Excerpted passage:

The site Human Rights Watch identified as the migrant camp at Al-Thabit could also be seen in satellite images, corresponding to the group's narrative that the camp was dismantled mainly in early April.

Both areas are in northwestern Yemen, the stronghold of the country's Houthi rebels. The UN has said that the Houthi-controlled immigration office "collaborates with traffickers to systematically direct migrants" to Saudi Arabia, bringing in US$50,000 weekly.

The Houthis have held Yemen's capital, Sanaa, since September 2014. A Saudi-led coalition has battled the Houthis since March 2015 without dislodging them from the capital. Fighting has largely halted between the Saudi-led forces and the Houthis as Riyadh seeks to end the war. However, throughout the war years, the Houthis claimed multiple incursions across the Saudi border in this mountainous region.

Problem description:
Write out the portion of the Yemen passage that begins at "Both areas are" and stops after "this mountainous region.", keeping every word and mark unchanged.

Extracted information:
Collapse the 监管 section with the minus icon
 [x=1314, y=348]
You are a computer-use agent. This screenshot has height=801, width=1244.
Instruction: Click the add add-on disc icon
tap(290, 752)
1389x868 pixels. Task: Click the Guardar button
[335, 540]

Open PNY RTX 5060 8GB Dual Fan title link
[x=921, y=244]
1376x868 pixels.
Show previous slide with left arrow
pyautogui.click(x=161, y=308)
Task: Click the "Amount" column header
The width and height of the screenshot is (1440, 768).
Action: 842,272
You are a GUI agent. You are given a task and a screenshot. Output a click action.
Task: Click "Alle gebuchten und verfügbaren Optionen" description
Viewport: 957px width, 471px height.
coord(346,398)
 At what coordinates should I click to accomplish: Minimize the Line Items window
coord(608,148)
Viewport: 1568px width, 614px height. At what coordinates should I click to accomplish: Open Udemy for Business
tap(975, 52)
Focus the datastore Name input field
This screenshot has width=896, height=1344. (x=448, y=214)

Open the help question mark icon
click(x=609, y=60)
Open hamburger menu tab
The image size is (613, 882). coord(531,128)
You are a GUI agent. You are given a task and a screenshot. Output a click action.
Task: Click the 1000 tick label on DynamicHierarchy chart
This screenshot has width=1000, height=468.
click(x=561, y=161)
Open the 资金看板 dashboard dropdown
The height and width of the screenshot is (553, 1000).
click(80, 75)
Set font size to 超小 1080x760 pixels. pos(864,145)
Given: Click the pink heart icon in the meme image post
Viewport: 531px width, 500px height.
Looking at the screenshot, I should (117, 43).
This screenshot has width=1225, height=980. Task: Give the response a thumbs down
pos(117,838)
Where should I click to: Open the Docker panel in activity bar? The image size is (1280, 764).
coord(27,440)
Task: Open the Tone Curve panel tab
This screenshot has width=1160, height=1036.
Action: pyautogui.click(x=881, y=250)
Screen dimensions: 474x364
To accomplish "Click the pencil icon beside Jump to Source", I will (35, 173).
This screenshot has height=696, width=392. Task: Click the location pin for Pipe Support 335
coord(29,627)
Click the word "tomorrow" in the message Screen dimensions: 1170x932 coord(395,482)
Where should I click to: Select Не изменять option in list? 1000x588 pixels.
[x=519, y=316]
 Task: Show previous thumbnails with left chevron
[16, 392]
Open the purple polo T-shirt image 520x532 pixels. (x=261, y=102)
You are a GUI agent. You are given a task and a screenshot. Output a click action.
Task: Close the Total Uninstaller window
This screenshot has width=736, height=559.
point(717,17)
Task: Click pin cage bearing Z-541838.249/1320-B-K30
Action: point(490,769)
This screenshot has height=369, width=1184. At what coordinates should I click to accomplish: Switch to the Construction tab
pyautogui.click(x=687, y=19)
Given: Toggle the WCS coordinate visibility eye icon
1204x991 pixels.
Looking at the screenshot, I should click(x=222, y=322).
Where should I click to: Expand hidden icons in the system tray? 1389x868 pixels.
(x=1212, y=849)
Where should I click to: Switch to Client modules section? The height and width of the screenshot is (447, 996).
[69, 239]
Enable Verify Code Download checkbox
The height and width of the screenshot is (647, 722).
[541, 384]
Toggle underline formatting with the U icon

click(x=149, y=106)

Output:
Both areas are in northwestern Yemen, the stronghold of the country's Houthi rebels. The UN has said that the Houthi-controlled immigration office "collaborates with traffickers to systematically direct migrants" to Saudi Arabia, bringing in US$50,000 weekly.

The Houthis have held Yemen's capital, Sanaa, since September 2014. A Saudi-led coalition has battled the Houthis since March 2015 without dislodging them from the capital. Fighting has largely halted between the Saudi-led forces and the Houthis as Riyadh seeks to end the war. However, throughout the war years, the Houthis claimed multiple incursions across the Saudi border in this mountainous region.